Citizen Engagement and Accountability Portfolio
In May 2009, the creation of a portfolio within Capital Health with the title of “Citizen Engagement & Accountability” presented a rare opportunity to create something that had no precedent. The portfolio was launched in response to the strategic stream of Citizen Engagement that came out of the Strategic Quest work in 2007.
Lea Bryden was tasked with bringing together three functional areas under this new portfolio: Marketing and Communications, Community Health Boards and Patient Representatives. In looking across the country, they found themselves virtually alone as there were no models to inform the portfolio development.
In January 2010, Kathy Jourdain and Tony Case, through Shape Shift Strategies Inc., were contracted to assist in shifting the shape of this portfolio. The intent was to truly create a new portfolio with collective purpose, principles and streams of work and not just perpetuate the three existing functional areas under a new name. Some of the functional work would be the same and new work would emerge through the process but all of it would be informed by the collective purpose.

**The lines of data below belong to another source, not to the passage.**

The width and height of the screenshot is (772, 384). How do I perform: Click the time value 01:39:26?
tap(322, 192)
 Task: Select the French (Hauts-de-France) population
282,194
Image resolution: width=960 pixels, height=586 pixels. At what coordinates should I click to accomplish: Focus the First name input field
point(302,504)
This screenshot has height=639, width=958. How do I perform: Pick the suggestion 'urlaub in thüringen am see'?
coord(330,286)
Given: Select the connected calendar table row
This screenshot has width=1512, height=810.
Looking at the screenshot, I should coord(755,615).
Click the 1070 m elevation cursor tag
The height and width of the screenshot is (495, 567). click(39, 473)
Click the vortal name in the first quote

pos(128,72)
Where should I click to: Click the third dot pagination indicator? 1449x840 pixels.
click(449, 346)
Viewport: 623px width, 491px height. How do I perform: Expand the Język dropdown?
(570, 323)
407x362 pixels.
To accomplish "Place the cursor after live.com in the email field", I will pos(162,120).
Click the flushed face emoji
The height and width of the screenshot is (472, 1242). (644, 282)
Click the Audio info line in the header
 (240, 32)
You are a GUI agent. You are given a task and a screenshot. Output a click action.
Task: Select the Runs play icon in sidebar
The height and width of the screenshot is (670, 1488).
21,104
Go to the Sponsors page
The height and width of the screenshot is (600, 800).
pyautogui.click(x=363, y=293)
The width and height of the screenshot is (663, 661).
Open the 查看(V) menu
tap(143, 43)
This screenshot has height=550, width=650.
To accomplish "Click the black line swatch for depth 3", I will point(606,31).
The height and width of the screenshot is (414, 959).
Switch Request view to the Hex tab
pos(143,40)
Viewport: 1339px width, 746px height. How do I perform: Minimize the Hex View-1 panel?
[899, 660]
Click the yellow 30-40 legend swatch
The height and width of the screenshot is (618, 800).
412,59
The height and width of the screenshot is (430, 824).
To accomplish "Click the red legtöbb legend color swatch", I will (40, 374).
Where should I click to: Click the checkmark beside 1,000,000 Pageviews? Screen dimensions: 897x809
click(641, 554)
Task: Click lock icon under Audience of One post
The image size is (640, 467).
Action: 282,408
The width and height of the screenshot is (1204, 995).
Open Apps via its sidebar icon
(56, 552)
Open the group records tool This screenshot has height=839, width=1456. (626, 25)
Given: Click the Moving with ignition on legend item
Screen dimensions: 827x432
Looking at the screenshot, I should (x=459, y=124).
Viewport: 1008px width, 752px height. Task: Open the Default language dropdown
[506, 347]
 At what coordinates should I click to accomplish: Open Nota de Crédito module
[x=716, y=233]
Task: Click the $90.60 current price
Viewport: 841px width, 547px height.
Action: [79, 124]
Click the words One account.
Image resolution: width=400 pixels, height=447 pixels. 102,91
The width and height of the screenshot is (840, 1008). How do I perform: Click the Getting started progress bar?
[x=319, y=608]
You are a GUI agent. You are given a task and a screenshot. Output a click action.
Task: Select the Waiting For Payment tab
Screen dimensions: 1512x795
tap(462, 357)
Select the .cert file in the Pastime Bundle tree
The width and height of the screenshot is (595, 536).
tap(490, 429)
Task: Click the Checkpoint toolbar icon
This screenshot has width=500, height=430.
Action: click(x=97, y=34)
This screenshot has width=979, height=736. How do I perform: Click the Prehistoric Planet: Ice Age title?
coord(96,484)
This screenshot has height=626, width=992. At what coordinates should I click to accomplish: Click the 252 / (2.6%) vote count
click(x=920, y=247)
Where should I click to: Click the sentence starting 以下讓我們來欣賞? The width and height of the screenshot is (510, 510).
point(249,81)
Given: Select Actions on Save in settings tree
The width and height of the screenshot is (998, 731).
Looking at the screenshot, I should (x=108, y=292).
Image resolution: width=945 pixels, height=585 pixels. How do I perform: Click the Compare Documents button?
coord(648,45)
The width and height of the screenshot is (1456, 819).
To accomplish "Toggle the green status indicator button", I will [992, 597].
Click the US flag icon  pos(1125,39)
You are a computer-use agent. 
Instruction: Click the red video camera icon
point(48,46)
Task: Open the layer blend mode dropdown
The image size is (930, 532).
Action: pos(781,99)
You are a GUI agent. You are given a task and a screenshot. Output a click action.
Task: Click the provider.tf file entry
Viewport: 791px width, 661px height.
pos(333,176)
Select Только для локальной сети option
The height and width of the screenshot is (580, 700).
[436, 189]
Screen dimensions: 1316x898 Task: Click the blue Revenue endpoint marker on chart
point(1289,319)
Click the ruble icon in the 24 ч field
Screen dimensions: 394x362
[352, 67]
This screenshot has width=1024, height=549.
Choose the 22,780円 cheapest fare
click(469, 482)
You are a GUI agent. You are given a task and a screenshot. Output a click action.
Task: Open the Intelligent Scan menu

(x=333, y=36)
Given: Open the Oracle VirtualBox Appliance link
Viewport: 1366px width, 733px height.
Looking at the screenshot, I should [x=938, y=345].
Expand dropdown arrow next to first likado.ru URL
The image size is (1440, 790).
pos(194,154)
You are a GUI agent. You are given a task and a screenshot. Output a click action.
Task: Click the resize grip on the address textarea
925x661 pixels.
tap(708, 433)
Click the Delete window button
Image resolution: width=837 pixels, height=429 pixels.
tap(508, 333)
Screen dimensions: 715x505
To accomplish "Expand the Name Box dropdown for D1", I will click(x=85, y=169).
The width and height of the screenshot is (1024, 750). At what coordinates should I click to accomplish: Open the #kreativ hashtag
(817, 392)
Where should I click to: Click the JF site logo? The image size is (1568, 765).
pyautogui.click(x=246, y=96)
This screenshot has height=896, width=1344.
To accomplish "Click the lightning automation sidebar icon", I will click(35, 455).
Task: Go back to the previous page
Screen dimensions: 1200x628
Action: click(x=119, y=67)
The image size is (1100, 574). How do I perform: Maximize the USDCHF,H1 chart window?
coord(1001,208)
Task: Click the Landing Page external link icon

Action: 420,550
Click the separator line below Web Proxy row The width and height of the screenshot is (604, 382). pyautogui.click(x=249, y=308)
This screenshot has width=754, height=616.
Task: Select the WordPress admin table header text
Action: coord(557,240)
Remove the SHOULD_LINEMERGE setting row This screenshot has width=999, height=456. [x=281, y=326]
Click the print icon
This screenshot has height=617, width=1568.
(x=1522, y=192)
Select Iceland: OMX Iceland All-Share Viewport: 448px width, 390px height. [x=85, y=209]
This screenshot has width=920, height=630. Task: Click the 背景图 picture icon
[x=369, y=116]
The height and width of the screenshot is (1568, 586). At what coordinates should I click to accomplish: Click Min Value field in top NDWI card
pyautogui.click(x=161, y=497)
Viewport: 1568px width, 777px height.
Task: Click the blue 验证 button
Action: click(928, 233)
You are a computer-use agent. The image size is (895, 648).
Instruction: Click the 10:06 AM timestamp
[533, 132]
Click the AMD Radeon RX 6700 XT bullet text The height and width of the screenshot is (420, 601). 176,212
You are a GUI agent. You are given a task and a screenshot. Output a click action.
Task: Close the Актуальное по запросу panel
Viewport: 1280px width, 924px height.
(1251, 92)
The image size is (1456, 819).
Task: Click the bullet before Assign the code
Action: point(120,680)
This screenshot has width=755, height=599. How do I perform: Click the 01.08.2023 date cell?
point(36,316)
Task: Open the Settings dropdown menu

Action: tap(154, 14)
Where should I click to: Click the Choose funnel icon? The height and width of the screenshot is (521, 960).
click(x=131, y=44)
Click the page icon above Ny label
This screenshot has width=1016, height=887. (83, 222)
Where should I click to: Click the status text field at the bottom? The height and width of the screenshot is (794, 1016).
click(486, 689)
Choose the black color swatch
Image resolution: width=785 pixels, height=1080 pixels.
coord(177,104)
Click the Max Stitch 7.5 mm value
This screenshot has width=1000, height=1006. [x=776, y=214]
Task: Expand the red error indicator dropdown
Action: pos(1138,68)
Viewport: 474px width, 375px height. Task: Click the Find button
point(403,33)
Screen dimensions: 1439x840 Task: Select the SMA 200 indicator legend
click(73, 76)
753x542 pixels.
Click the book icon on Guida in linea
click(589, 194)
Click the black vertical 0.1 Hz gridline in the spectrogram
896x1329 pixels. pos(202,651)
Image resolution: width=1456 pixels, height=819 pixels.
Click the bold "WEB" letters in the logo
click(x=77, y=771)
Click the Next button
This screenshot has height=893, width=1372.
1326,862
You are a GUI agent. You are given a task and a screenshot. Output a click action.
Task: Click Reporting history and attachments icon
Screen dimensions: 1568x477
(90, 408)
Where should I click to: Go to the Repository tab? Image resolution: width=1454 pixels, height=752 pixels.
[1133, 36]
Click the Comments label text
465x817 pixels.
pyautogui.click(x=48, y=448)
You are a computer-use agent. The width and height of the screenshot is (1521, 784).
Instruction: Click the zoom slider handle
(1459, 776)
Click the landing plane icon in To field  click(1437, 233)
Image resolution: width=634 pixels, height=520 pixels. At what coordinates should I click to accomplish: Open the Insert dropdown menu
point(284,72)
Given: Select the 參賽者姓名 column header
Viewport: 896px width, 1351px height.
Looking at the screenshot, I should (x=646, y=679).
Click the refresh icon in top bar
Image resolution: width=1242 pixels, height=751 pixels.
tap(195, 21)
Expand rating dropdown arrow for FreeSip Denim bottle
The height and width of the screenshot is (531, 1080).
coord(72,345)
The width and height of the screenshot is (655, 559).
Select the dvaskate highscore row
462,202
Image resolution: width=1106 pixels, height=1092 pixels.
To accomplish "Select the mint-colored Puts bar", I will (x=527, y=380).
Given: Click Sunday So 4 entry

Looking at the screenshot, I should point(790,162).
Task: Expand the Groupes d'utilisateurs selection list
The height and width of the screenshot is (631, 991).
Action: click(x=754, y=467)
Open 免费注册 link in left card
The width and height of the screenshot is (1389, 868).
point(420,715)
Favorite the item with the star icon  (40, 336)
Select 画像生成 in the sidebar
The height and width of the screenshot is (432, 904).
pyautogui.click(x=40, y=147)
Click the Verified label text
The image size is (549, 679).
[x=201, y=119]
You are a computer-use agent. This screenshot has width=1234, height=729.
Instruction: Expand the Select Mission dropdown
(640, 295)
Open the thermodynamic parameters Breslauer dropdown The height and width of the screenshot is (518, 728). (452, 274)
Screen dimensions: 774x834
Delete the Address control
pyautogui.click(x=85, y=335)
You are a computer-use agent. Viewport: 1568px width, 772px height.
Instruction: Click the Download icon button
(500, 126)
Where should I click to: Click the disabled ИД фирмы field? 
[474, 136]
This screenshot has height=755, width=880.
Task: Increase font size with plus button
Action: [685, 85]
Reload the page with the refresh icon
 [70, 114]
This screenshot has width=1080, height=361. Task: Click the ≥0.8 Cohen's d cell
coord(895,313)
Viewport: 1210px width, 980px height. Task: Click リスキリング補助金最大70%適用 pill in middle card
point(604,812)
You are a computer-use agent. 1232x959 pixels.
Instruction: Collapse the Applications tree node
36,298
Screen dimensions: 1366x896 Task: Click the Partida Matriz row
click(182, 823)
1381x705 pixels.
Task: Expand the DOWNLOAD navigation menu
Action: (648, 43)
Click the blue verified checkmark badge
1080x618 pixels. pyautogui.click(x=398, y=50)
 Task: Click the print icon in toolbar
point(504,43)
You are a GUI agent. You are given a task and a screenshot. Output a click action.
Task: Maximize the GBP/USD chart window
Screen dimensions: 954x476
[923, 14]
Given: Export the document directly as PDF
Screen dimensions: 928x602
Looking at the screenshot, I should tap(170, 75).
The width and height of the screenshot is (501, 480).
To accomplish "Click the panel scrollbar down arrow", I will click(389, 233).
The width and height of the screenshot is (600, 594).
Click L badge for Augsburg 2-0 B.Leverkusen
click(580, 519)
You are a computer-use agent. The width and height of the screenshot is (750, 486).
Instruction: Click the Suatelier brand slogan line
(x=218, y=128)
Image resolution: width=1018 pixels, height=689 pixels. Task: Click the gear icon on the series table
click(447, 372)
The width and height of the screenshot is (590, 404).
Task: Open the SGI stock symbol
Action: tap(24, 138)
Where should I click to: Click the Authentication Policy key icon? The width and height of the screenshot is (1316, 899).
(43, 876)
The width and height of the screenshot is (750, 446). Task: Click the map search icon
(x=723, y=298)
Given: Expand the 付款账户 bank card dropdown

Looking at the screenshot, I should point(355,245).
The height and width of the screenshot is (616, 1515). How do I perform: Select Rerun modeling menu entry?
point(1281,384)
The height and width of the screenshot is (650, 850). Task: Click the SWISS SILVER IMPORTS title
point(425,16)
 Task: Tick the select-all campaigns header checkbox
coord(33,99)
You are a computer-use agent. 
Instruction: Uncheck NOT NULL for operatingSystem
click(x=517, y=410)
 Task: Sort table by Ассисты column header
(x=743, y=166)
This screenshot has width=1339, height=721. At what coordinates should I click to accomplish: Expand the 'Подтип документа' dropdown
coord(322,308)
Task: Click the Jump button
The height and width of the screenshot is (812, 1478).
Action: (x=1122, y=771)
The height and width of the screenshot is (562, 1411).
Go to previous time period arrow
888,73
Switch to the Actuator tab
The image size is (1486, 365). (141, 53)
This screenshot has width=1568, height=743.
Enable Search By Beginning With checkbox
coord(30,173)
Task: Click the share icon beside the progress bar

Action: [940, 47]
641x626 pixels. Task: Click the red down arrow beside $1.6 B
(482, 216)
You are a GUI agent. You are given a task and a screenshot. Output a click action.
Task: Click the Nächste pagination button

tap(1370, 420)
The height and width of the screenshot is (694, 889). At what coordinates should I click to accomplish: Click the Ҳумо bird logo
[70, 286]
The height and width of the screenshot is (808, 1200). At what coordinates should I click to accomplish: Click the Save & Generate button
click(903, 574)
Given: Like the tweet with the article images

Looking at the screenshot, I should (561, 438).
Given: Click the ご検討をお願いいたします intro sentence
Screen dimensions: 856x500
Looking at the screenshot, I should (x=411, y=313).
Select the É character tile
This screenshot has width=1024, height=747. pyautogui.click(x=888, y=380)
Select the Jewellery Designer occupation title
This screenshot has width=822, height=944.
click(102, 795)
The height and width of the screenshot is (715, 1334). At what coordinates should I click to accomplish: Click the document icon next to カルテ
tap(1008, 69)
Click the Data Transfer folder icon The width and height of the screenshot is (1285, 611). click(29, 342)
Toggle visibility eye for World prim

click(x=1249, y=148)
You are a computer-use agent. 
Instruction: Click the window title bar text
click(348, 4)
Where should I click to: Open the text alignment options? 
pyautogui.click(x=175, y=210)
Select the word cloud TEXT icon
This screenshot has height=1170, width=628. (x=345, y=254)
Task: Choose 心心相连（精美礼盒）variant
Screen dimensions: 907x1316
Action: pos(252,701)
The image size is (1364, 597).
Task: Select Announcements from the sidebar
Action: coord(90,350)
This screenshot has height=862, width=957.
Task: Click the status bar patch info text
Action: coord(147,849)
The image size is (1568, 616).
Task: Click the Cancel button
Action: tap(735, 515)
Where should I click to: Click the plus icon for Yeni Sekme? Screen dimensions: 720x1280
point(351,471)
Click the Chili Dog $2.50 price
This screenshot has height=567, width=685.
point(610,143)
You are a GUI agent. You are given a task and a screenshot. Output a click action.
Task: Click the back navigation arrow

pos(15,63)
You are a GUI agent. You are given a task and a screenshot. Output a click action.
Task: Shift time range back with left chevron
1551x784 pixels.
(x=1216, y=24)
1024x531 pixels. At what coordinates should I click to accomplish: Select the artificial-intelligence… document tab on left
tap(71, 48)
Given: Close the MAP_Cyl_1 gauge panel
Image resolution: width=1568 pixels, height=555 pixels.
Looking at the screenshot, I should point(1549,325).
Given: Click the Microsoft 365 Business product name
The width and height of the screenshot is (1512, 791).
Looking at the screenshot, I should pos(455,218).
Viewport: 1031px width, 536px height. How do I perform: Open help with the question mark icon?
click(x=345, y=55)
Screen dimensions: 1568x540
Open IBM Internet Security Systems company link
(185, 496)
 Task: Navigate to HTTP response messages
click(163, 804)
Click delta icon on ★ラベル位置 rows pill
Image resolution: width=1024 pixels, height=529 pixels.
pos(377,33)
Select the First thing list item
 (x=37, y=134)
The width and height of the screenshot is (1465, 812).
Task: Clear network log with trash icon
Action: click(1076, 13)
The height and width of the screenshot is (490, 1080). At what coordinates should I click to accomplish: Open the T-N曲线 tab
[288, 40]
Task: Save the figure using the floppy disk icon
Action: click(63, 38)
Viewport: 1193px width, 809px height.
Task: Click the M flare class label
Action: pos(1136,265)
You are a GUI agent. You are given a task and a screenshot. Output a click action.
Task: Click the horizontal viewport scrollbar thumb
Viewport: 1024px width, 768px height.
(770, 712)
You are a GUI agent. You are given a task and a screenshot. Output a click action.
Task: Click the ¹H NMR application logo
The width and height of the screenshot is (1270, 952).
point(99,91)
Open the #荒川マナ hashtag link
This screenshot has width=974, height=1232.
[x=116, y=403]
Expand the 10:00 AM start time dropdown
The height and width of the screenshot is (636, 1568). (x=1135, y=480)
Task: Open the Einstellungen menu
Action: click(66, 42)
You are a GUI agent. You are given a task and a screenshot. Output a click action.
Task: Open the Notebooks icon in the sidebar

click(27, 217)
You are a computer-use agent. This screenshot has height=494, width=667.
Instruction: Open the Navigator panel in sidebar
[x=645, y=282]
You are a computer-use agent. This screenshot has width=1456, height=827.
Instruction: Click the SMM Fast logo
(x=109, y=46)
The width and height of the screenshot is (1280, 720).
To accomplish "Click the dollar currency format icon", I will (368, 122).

This work was given context and framing by the following pre-existing pieces of work:
- Our Promise
- Declaration of Health
- My Leadership: Being, Caring, Doing
- Citizen Engagement Strategic Stream
- 2013 Milestones
In addition to wanting to honour CEO Chris Power’s intention in asking the question: “What kind of future could we create if the vision of Our Promise and belief in our Declaration of Health showed up at each of our touch points in the course of our day?”, Lea also wanted to uncover the unique gifts and contribution of each member of the portfolio and understand how they came together as a collective. And, it was very much a mechanism to create a cultural shift to even greater transparency and accountability.
This process invited a design team to co-design the process. There was initially a very specific invitation to a member of each of the three functional areas. As the process unfolded participation in the design process was completely open and transparent and those with the greatest interest and passion continued to participate in the process. Some people showed up in the beginning because they thought they should and then kept showing up because they saw how their contribution directly influenced the design of each session.
This work took place over a period of four or five months to establish collective purpose, principles, priorities, and strategies. It took into account other work that was underway in the organization, incorporating things like the budget planning process or the response to Capital Health’s community engagement recommendations right into the process so the portfolio could learn how and when to respond as a portfolio to other moving parts of the organization.
We knew we were making headway when we hit the groan zone. The collective purpose and principles were articulated and we began to hear, “Oh good. We have what we need. Can we be done? Can we get back to our regular work now?” This was a signal to push back. Lea did this by asking a simple question, “Where are we seeing evidence of our collective intention at work?” The responses were amazing, informative and represented a turning point.
A philosophy of our work as consultants was to transfer collaborative leadership skills into the portfolio so it could flourish once our involvement came to an end. The portfolio created a transition team to continue to guide the work and this team is also working collaboratively.
Like all significant culture shift initiatives, there are certainly bumps along the way. But there is lasting change in the way this portfolio views itself, understands its work and engages with the public.